I'm totally newbie in splunk so any help or advice are very welcome.

Highlighted

Re: How to Group data by a few factors?

SplunkTrust

Try this (first 4 lines are same as previous version, rest are the code to format the output per your need)

``````your base search
| rex "id:(?<id>[^\;]+)"
| rex max_match=0 "f\:(?<Pool>[^,]+),(?<l>[^\;]+)"
| stats count by id Pool l
| eval id=id."(".count.")"
| stats sum(count) as count list(id) as id by Pool l delim="," | nomv id
| stats list(l) as l list(count) as count list(id) as id by Pool
``````

You can learn more about stats command and available options by using this Splunk documentation page: http://docs.splunk.com/Documentation/Splunk/7.0.2/SearchReference/Stats.
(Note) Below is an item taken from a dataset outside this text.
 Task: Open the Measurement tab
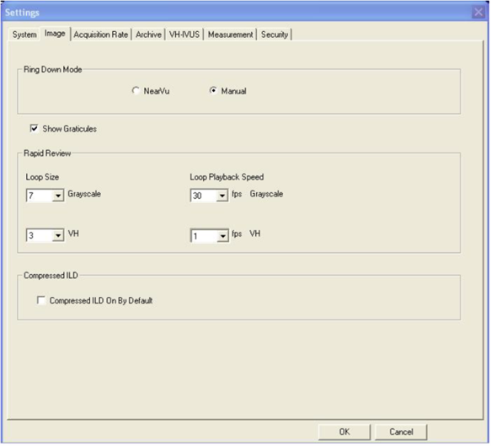(x=230, y=35)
You can see other command on left side navigation tree. To understand the commands/steps better, add one part at a time to see how it's changing the output.

Highlighted

Re: How to Group data by a few factors?

Engager

Wow, you are awesome. Your query works like a charm.
Many thanks.

Highlighted

Re: How to Group data by a few factors?

Engager

Do you know if splunk has some limitation for number of displayed data? I see that counter for pair Pool:l shows for example 259 ids but there is 100 ids in id column. Is it expected result? For sure, I took into consideration values from brackets.

Highlighted

Re: How to Group data by a few factors?

SplunkTrust

The count columns gives total count (e.g. 25 in your example dat) and id column will have all unique ids (e.g 2 in your example data). You're saying you have more unique ids and they are not shown?

Highlighted

Re: How to Group data by a few factors?

Engager

Yes, I have more unique ids than they are shown. However, I think that this make sense because how to display thousands of data? I didn't mention that I use splunk web search tool not API.

Highlighted

Re: How to Group data by a few factors?

SplunkTrust

The multivalued command do have limitation of memory usage (see limits.conf specification to more details) which may cause truncation. However, showing 100's of entries in single result row may not be readable anyways. See if you're ok with format of the result with this query.

``````your base search
| rex "id:(?<id>[^\;]+)"
| rex max_match=0 "f\:(?<Pool>[^,]+),(?<l>[^\;]+)"
| stats count by id Pool l
| eval id=id."(".count.")"
| stats sum(count) as count list(id) as id by Pool l delim="," | nomv id
``````
Highlighted

Re: How to Group data by a few factors?

Engager

Yes, this query is also nice. When you add extra space to delim (e.g delim=", ") then ids are displayed as multi-lines what is really nice. Thanks again for your help.